We came across this narrow street with unconventional artwork. I loved it!

I’d read about a bar I wanted to visit. It is only reachable by a ladder, which immediately caught my attention and interest. It also has a nice view. Here are some pics:

When I reached the top of the ladder, I saw three patrons sitting at a table. I said, “Not a good day to wear a dress,” which got a chuckle. But, seriously, I have worn a dress maybe twice, and this was one of those days. When we got to the top, Michael shared his observation that I was wearing pink underwear. He was correct.

Also ditto

I assure you that the waiter did not have to carry drinks and whatnot up and down the ladder. These items were delivered by a pulley system on the outside of the building.

I tried a new drink, which I enjoyed thoroughly. We also spent about 30 minutes chatting with a lovely couple from America. I no longer remember where in America they lived, but they were very nice.

Michael climbing down the ladder

I’d read about Grk wine prior to coming to Korčula, and fully intended to buy some. So I did. Here’s a fun fact about the Grk grape:

Grk (Croatian word for a Greek) is an autochthonous (I had to look that one up) Croatian grape variety. It grows exclusively on the sandy soils near Lumbarda, Korčula. Many have tried to cultivate it elsewhere but failed.

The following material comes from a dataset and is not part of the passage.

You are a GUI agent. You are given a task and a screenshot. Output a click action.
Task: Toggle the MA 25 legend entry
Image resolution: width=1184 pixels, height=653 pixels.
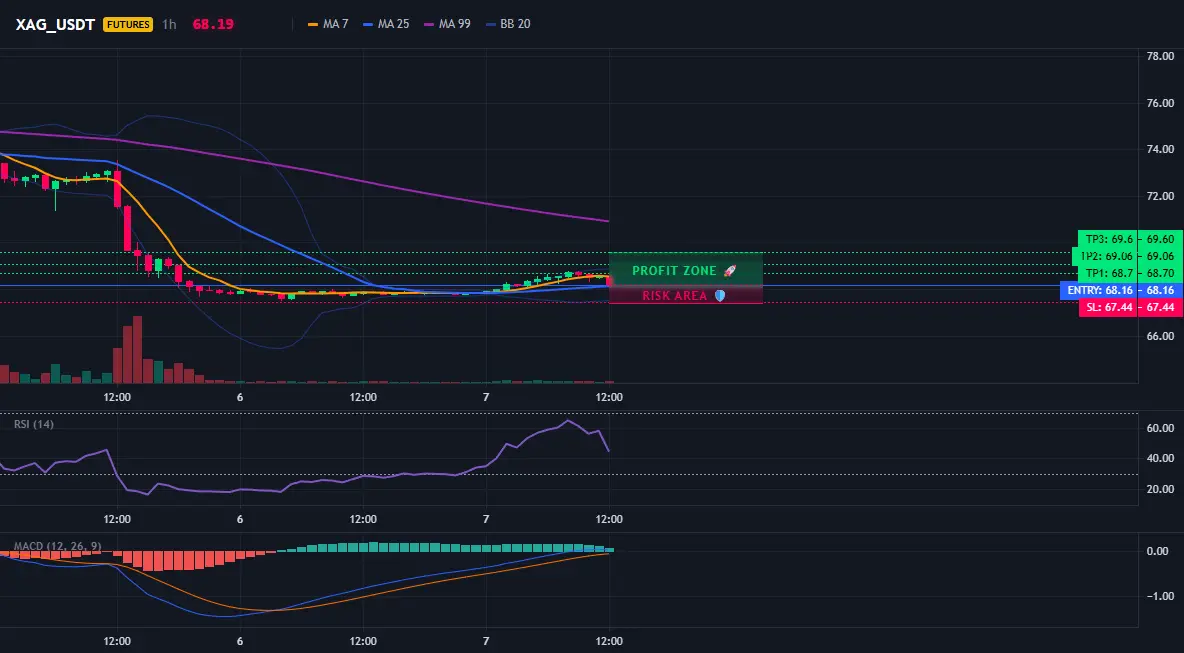click(x=386, y=24)
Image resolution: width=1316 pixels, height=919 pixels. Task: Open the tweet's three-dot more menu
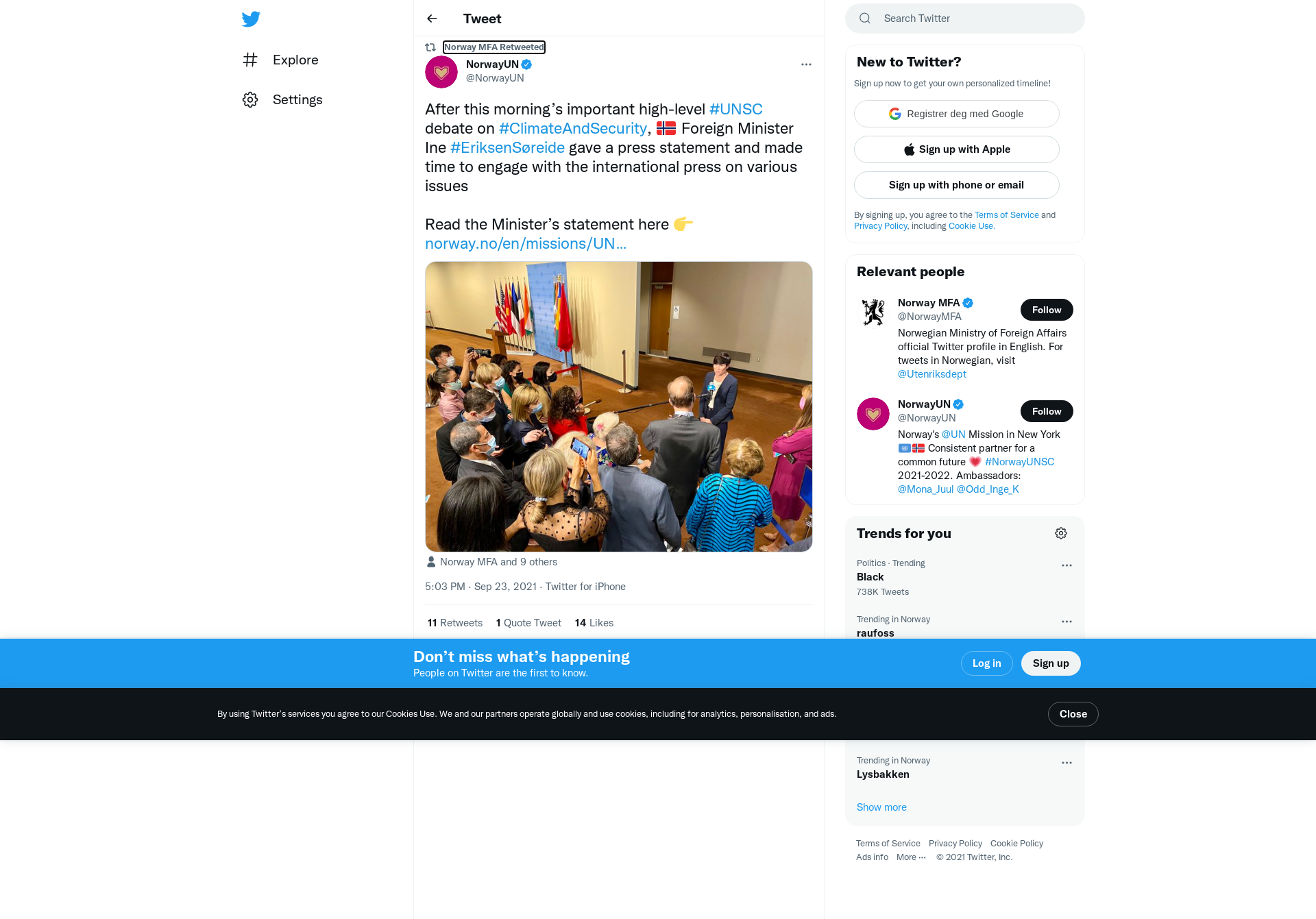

It produces a dry wine with a full and well-rounded flavor. Grk is often called “the most feminine of all grapes,” because the variety has only female functional parts of the plant. In order to reproduce successfully, it must be planted with other grape varieties.

Grk almost never gives a high yield. With this sense of fragility built into the story and the fact that such little plant is material available (fewer than 50 hectares exist in Croatia), some fear that each vintage of Grk might be the last.

In summary, I hope you appreciate the specialness of Grk wine!

It was getting late in the day when we got back to Seahike. Michael had done some reading about the little island near our anchorage. He found out that it was five kilometers around and that there was a path that one could walk (or run!) around. That became my plan for the next morning.

I have been remiss in not showing you a picture of the monastery on the little island. We didn’t visit it, but we did see a lone monk in the early-ish morning hours twice. He looked like he would get quite hot in his brown robe, so perhaps he chose the earlier hours wisely. Anyway, here is a picture of the monastery, taken from Seahike.

Michael and I took the dinghy to the little island’s shore on our last morning in Croatia. I wanted to run the 5K, and he wanted to walk a bit.

The path around the island is mostly flat and good for walking and running. Here are a few of the pictures I took during my run.

I was a bit warm after my run, so I put my shirt, socks, and shoes in the dinghy and swam to Seahike. I knew Michael was not far behind and that he would take the dinghy back to the boat. It was a wonderful way to start the day!

And now it was time to move to our last anchorage of the trip prior to checking out of Croatia at Dubrovnik the next day. We didn’t go ashore, just anchored, but it was a nice anchorage.

We put out the fishing pole on the way, but never got a bite. Also, we had enough wind to sail again, which was lovely!